By application made on 16 February 2017, the applicant Owners Corporation was initially seeking orders for the ceasing and removal of unauthorised renovation works.
Mr Martin, the strata managing agent, appeared as a witness on behalf of the applicant. An interpreter also appeared for Ms Yang and she was also assisted by a friend Mr Anstead.
The matter had initially been listed for final hearing on 1 June 2017. On that occasion the respondent had not provided documents in accordance with the Tribunal directions. She stated at that hearing that she was unsure about what she needed to provide. The matter was adjourned on 1 June 2017 to facilitate negotiation between the parties, allow an inspection of the works and allow the respondent to obtain legal advice on what documents she should provide. The Tribunal also made further directions allowing for access for the applicant to inspect the works and for the exchange of documents
Documents were received by the Tribunal from the applicant on 7 April 2017 and 21 June 2017. Access had been given by the respondent to the applicant to inspect the works.
However, the respondent had again not provided any documents in accordance with the directions.
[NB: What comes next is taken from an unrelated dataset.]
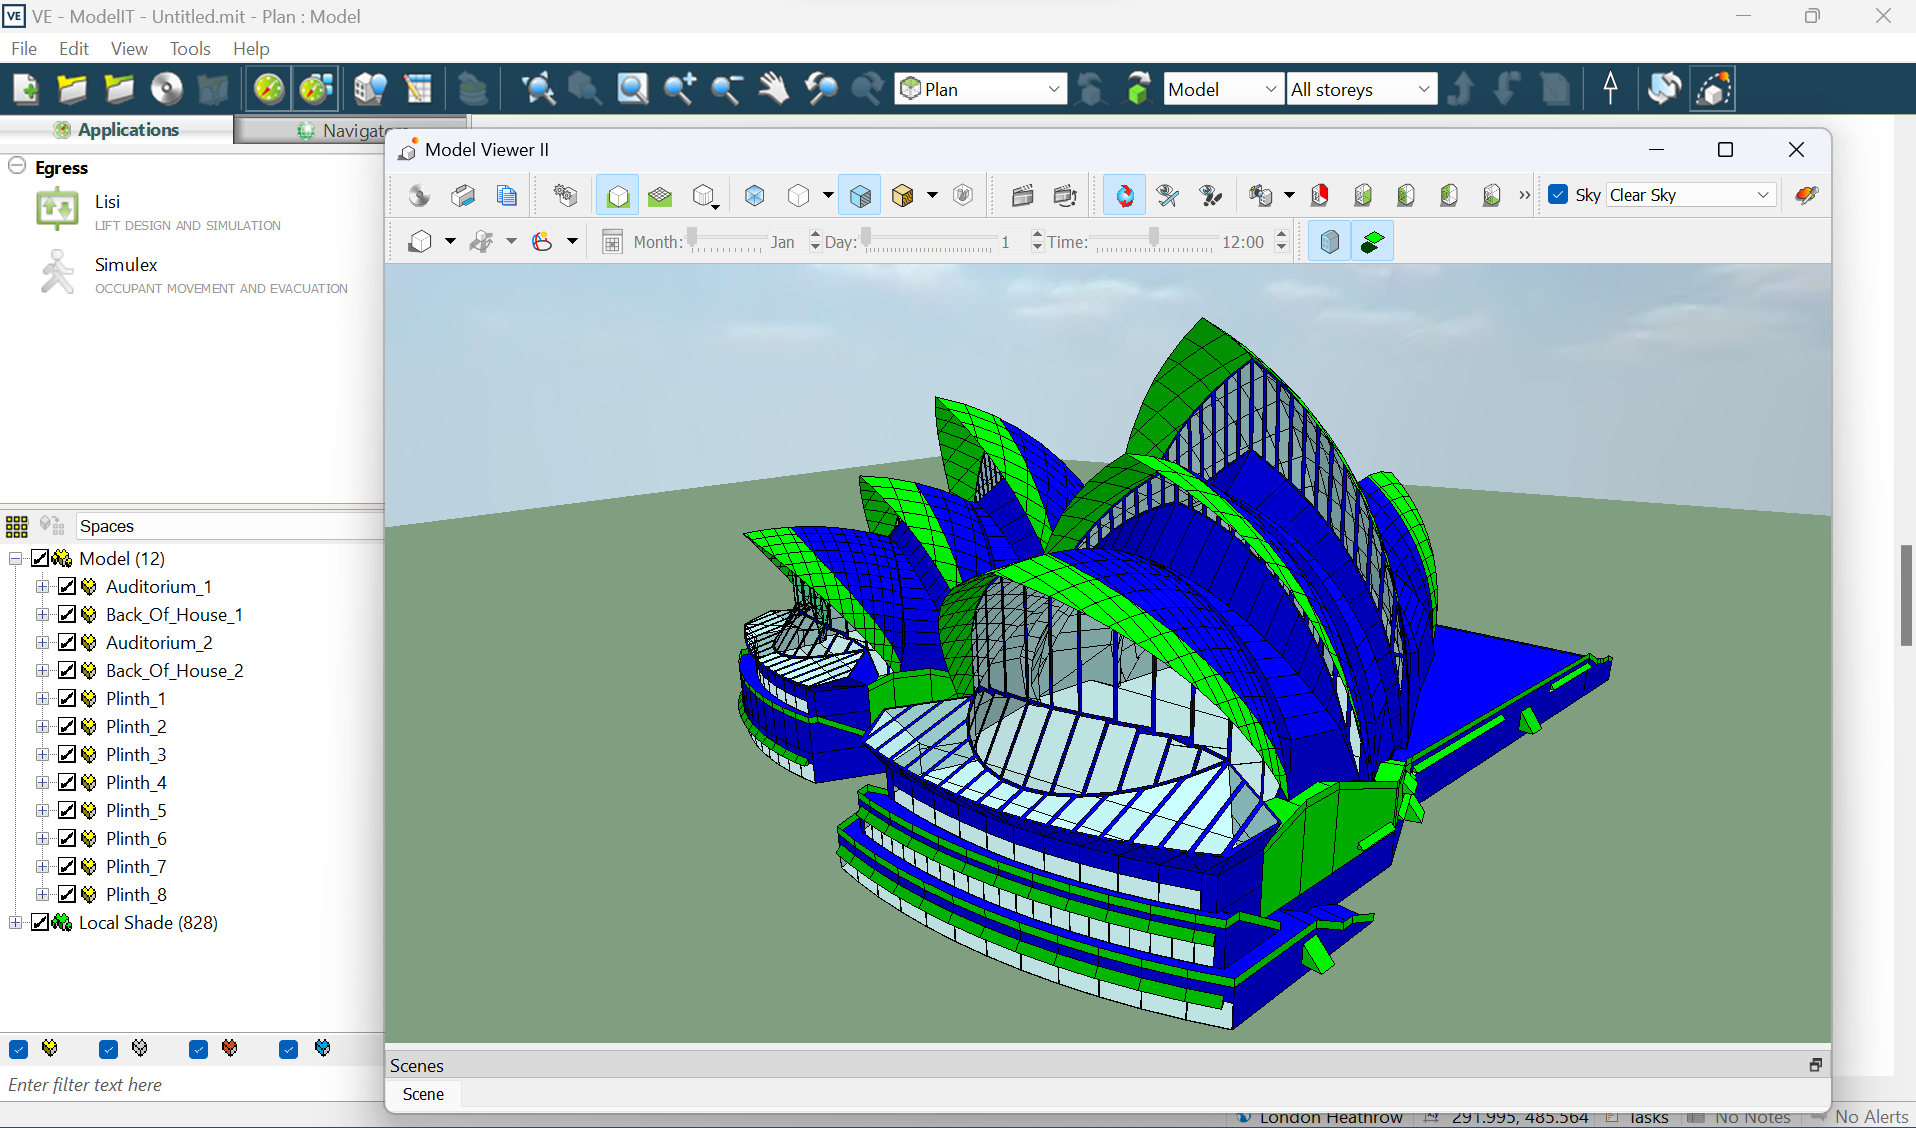Open the Lisi lift design application
Image resolution: width=1916 pixels, height=1128 pixels.
(x=107, y=202)
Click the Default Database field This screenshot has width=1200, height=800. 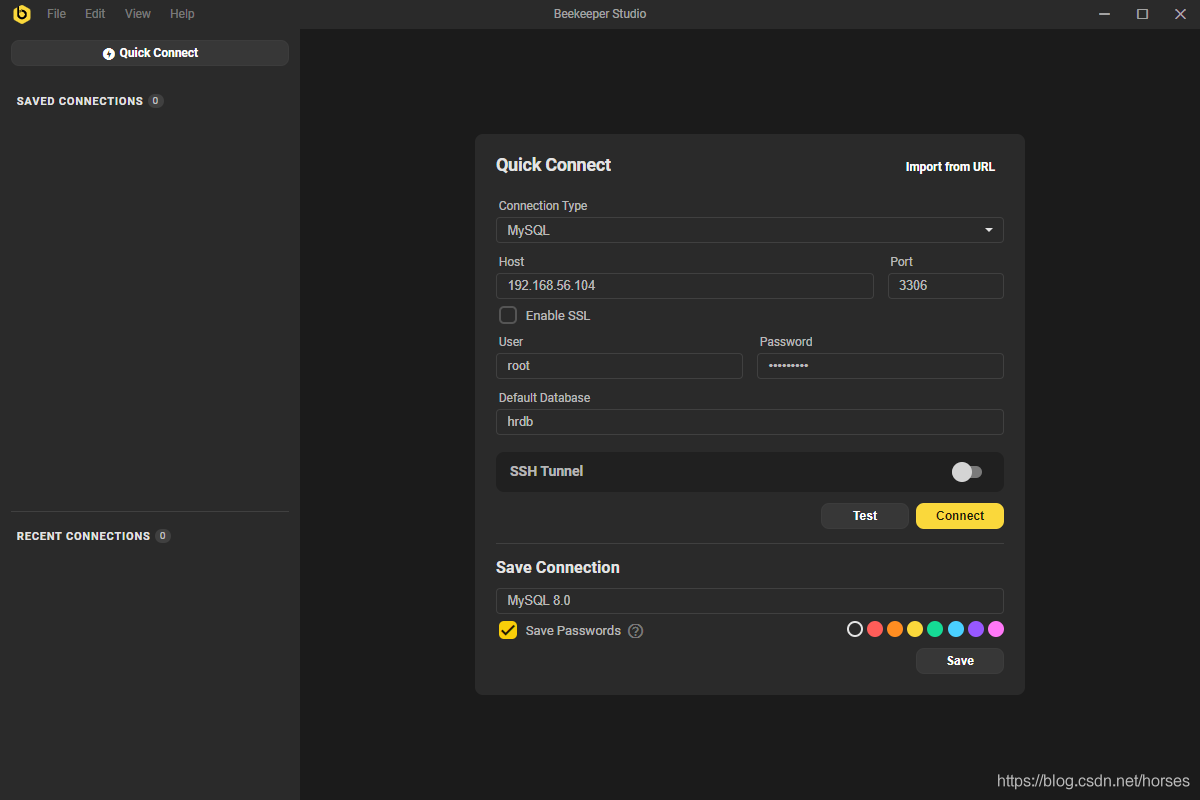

The respondent confirmed that she had been waiting for her solicitor to talk with the other side and had left matters in the hands of her solicitor who had gone overseas and by the time the matter came for hearing had ceased acting for her. The respondent again stated that she was unsure what evidence she was to provide. In any case the respondent agreed that the Tribunal should decide the matter and the matter should proceed. She was offered an opportunity to make an application for adjournment and she declined, although she continued to repeat that she was unsure what she was to provide. The Tribunal was not satisfied to grant an adjournment of its own motion because it had previously adjourned the matter to allow the respondent to obtain advice and provide documents and no documents had been provided. The Tribunal had also set out in the directions what the documents may include, including statements, which she had not provided.
The respondent stated she was willing to proceed, but wanted to rely on a photograph she had not previously provided which related to a wall and correspondence from a tradesperson. The applicant did not object to the consideration of those documents. The applicant had objected to Ms Yang's friend, Mr Anstead giving oral evidence. However, the Tribunal did allow Mr Anstead to give oral evidence.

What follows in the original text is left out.